Ryder asks us to hold that there was insufficient evidence to permit a jury to determine the extent to which the alleged absence of a functioning seat belt increased Mr. Newton's injuries, as required by Arkansas law. The relevant statute provides that the party seeking to show that injuries were caused by not using a seat belt must demonstrate that wearing the seat belt "would have reduced [the] injuries," see Ark. Code Ann. § 27-37-703(a) (2) (C) (ii), and must establish " [t]he extent of the reduction of such injuries," see Ark. Code Ann. § 27-37-703(a) (2) (C) (iii). See generally Shelter Mutual Insurance Co. v. Tucker, 748 S.W.2d 136, 137-38 (Ark. 1988).

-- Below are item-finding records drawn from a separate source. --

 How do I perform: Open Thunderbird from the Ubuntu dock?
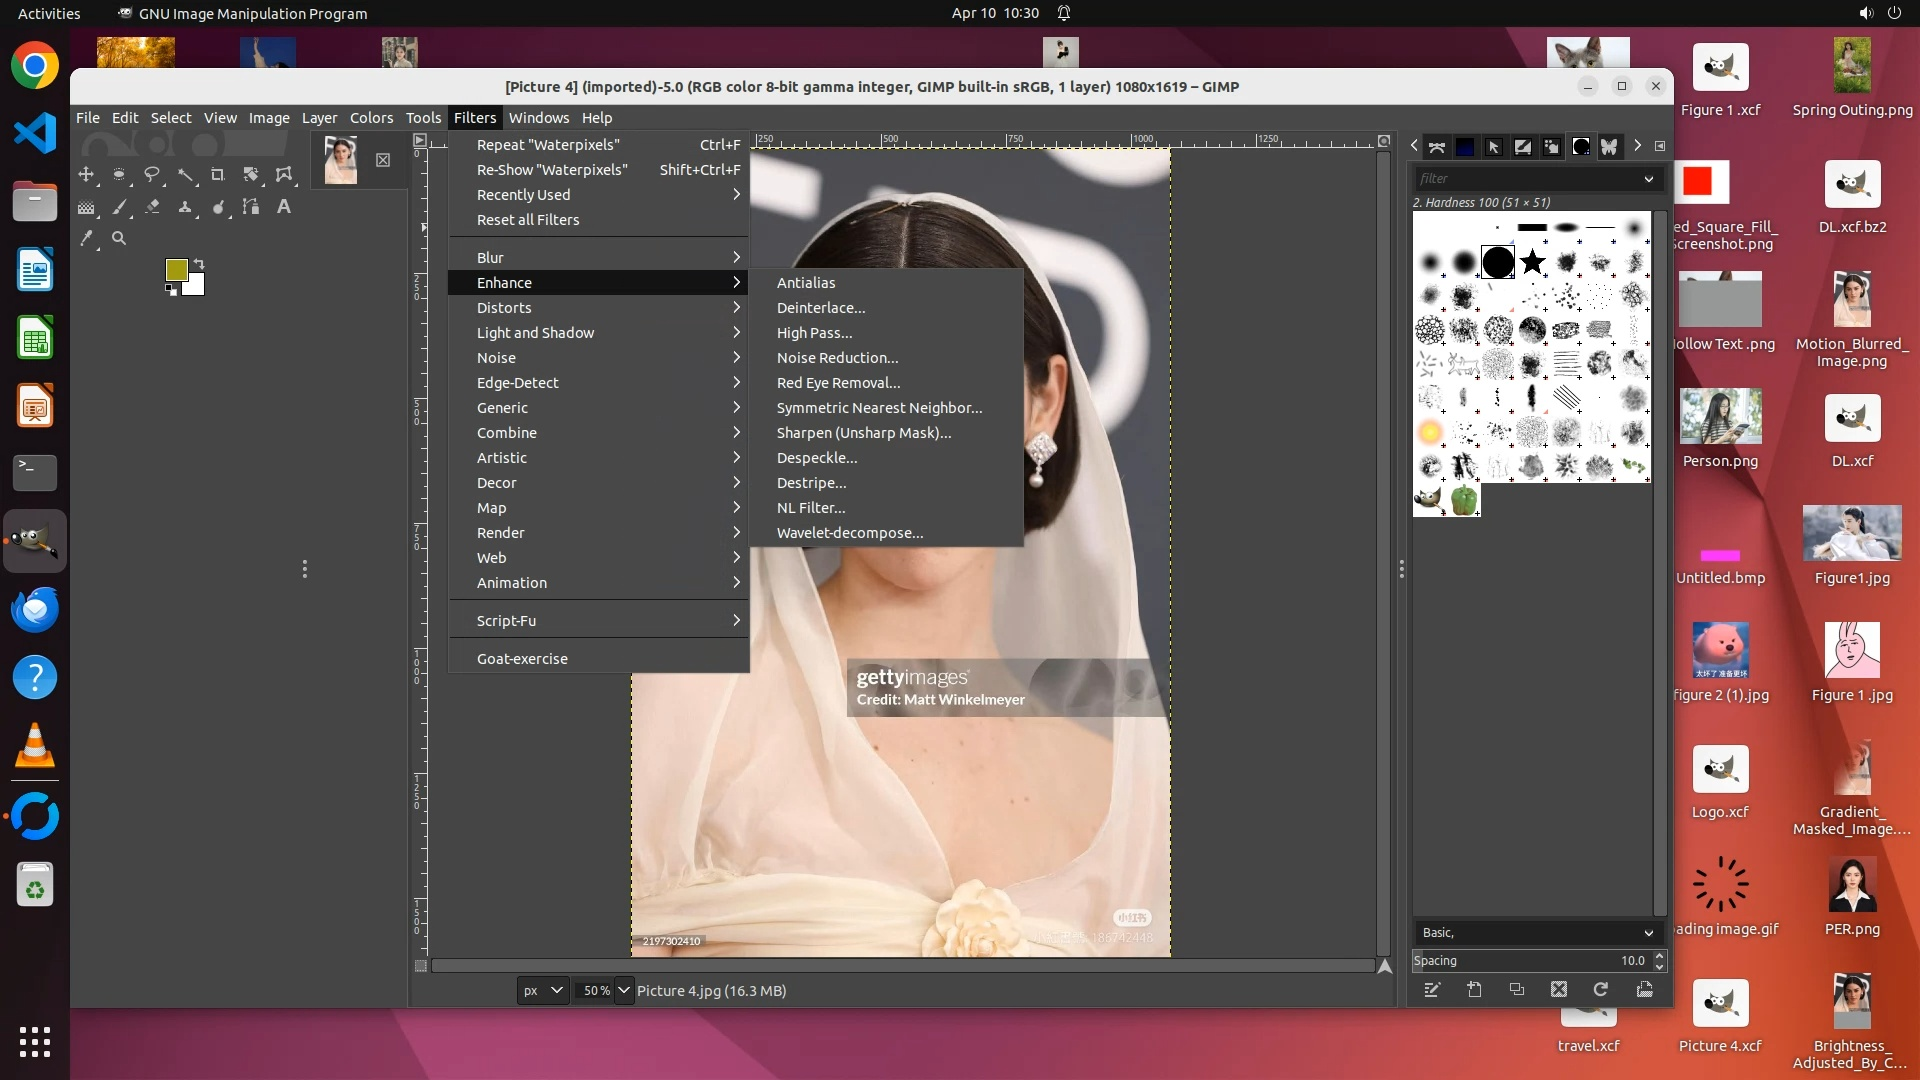[35, 610]
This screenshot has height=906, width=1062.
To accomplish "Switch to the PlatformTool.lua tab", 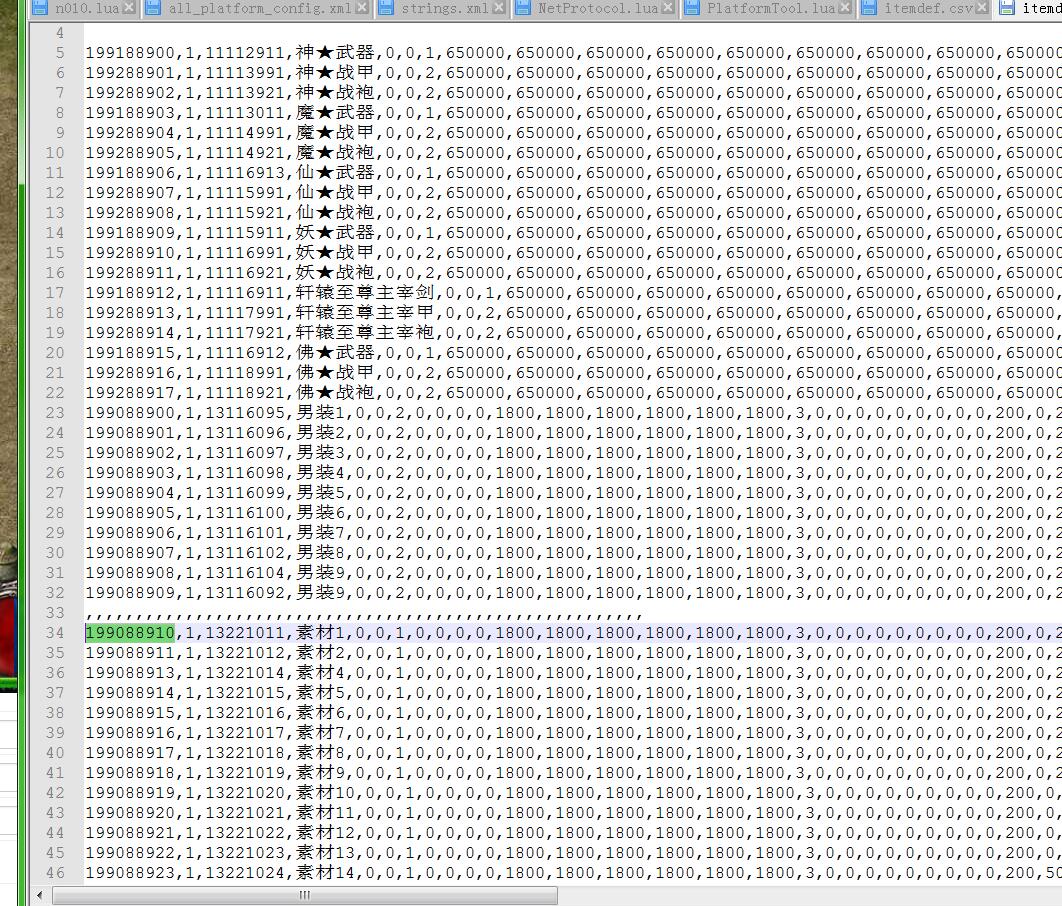I will (770, 9).
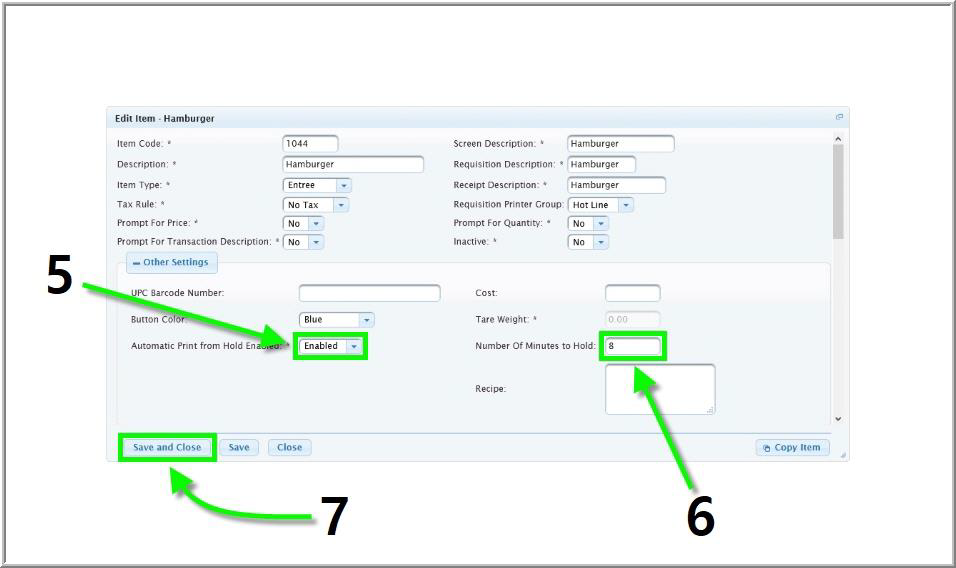Open Prompt For Quantity dropdown
The height and width of the screenshot is (568, 956).
[x=600, y=224]
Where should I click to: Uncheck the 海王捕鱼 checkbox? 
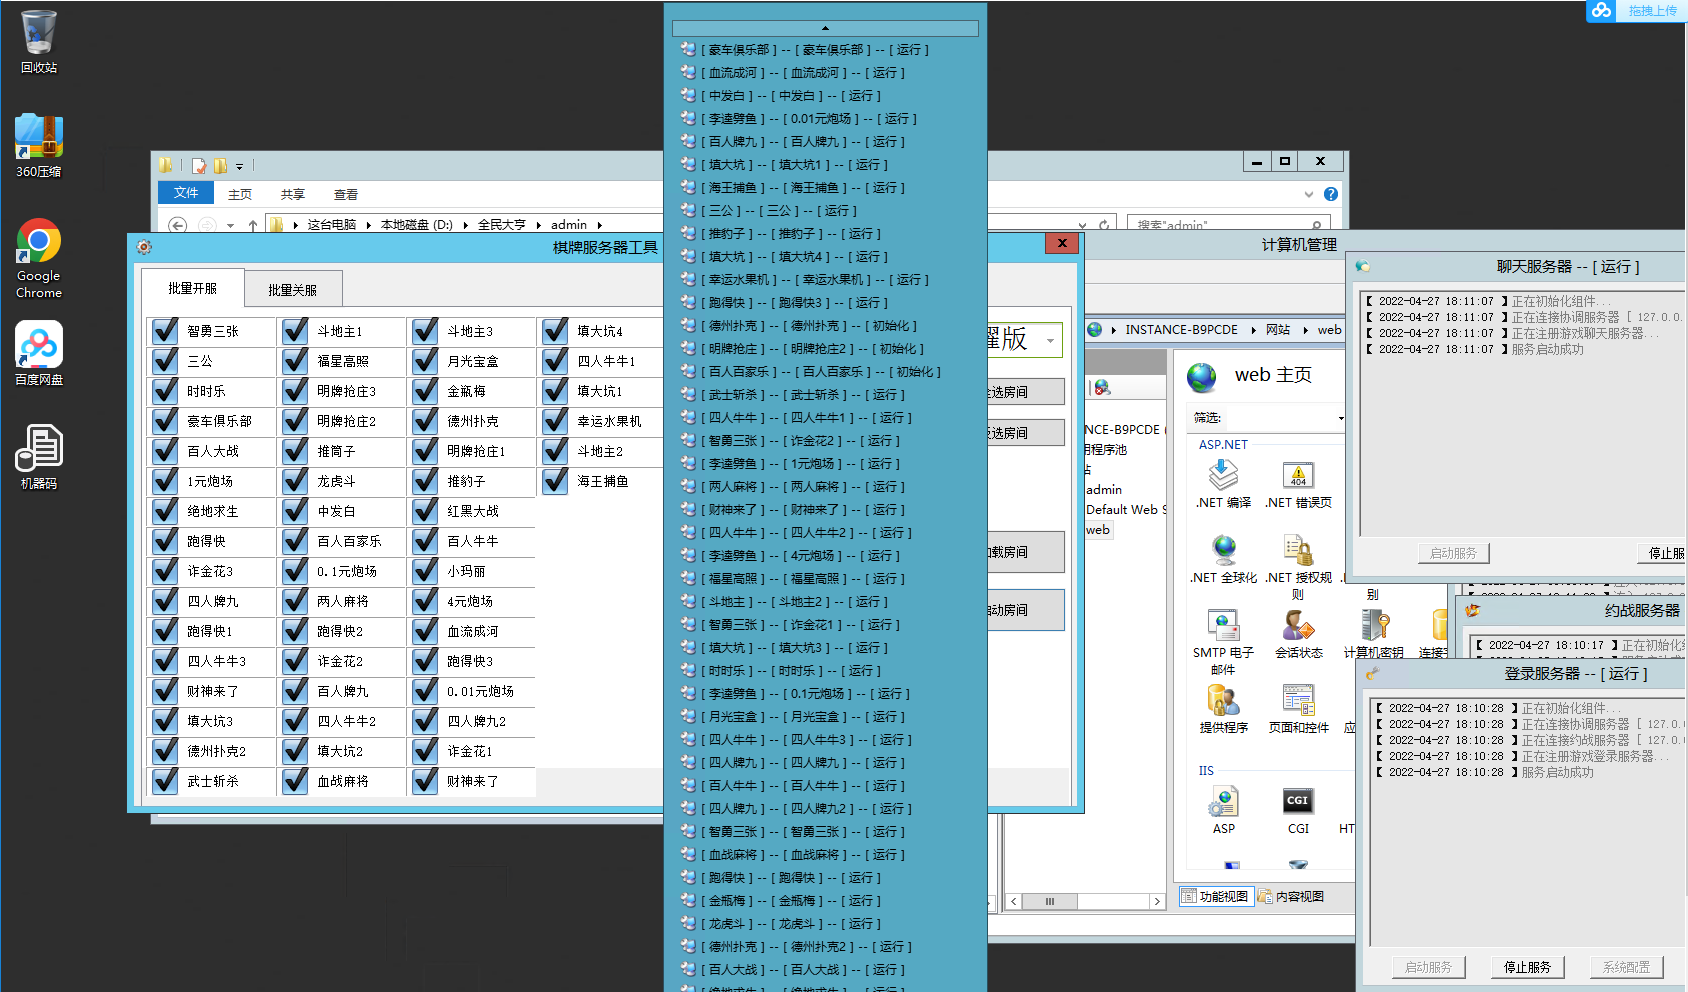coord(555,481)
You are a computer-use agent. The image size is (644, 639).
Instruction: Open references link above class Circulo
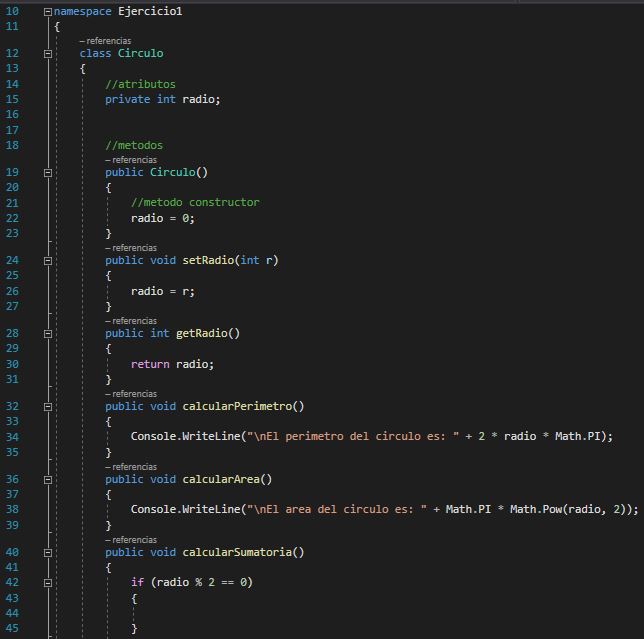(x=106, y=41)
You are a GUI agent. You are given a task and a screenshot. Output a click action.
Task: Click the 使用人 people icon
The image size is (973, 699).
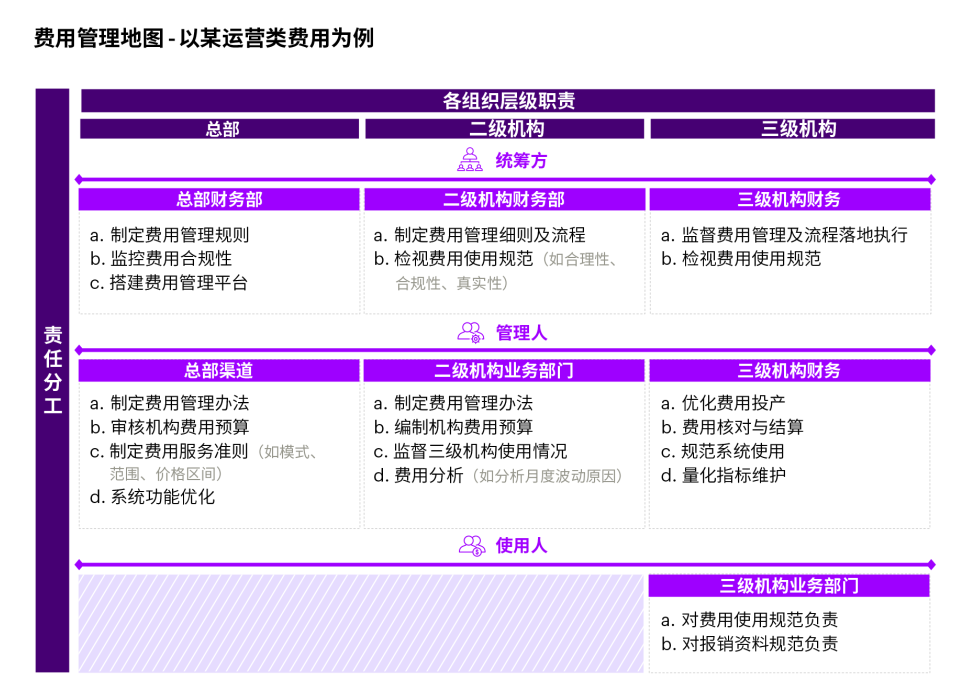click(x=471, y=545)
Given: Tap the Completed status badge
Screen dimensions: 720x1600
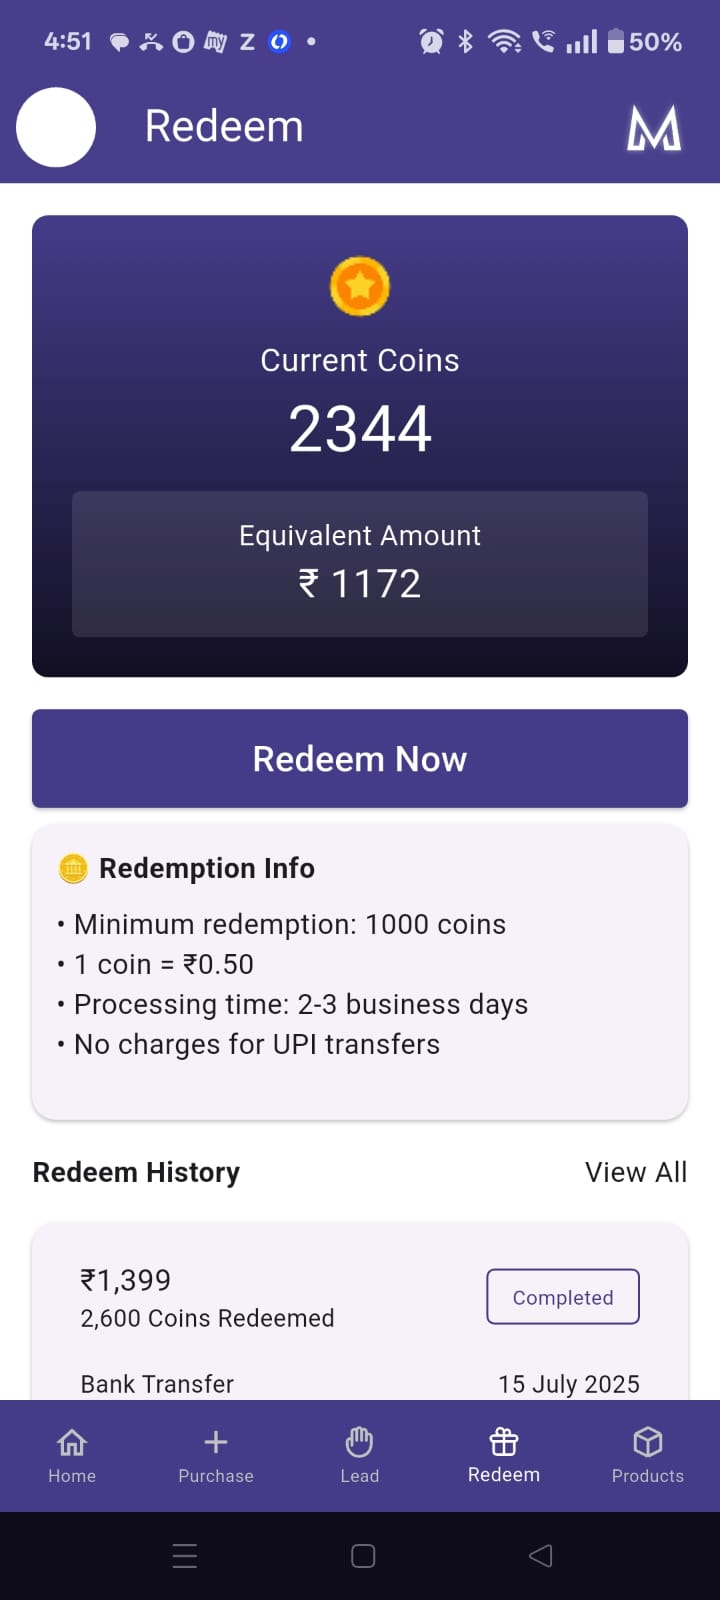Looking at the screenshot, I should point(562,1296).
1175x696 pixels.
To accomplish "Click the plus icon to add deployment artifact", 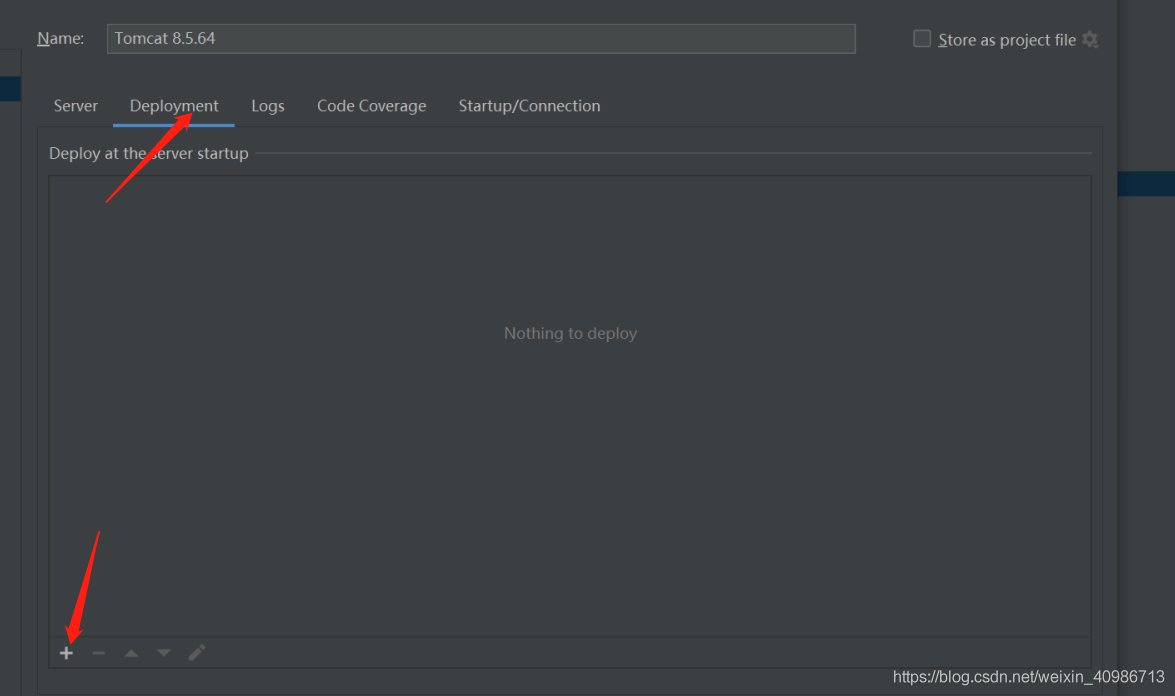I will [x=66, y=653].
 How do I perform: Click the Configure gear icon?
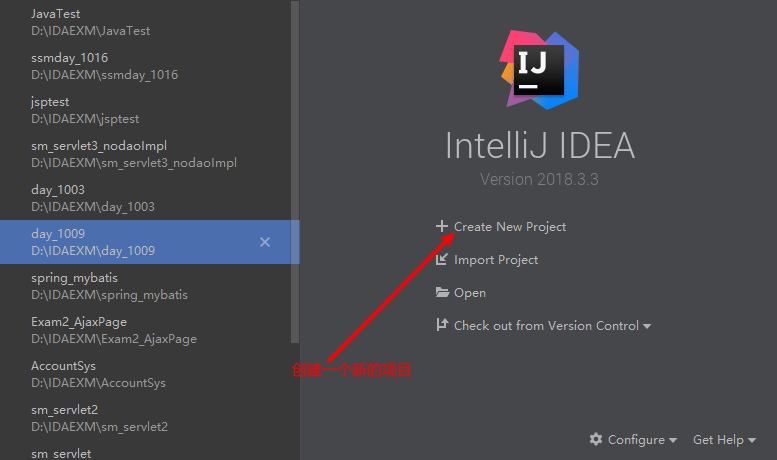click(596, 440)
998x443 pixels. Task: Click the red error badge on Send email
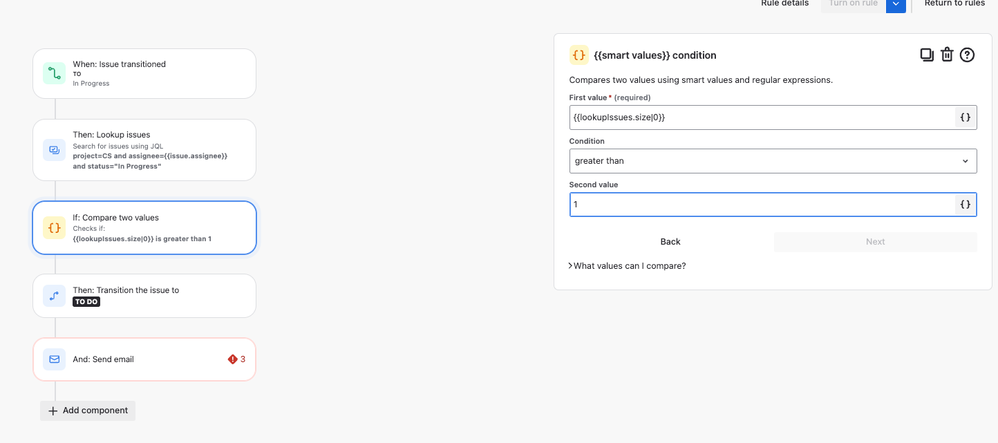pyautogui.click(x=236, y=360)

At trial, however, Mr. Newton presented the reports of a consulting physician, Dr. Charles Clark, to the jury. Dr. Clark's reports stated that Mr. Newton suffered from a 20 percent impairment, and that the impairment was caused when " [t]he seat belt failed and he jammed his thighs up under the steering wheel," resulting in a "large hematoma in the medial aspect of the [left] thigh." We believe that this and the other trial evidence, including the pictures of the wrecked truck and Mr. Newton's testimony concerning what happened during the accident, was sufficient for the jury to determine the extent to which the alleged absence of a functioning seat belt enhanced Mr. Newton's injuries. Cf. Potts v. Benjamin, 882 F.2d 1320, 1322-23 (8th Cir. 1989).

For the foregoing reasons, we reverse and remand the matter for a new trial.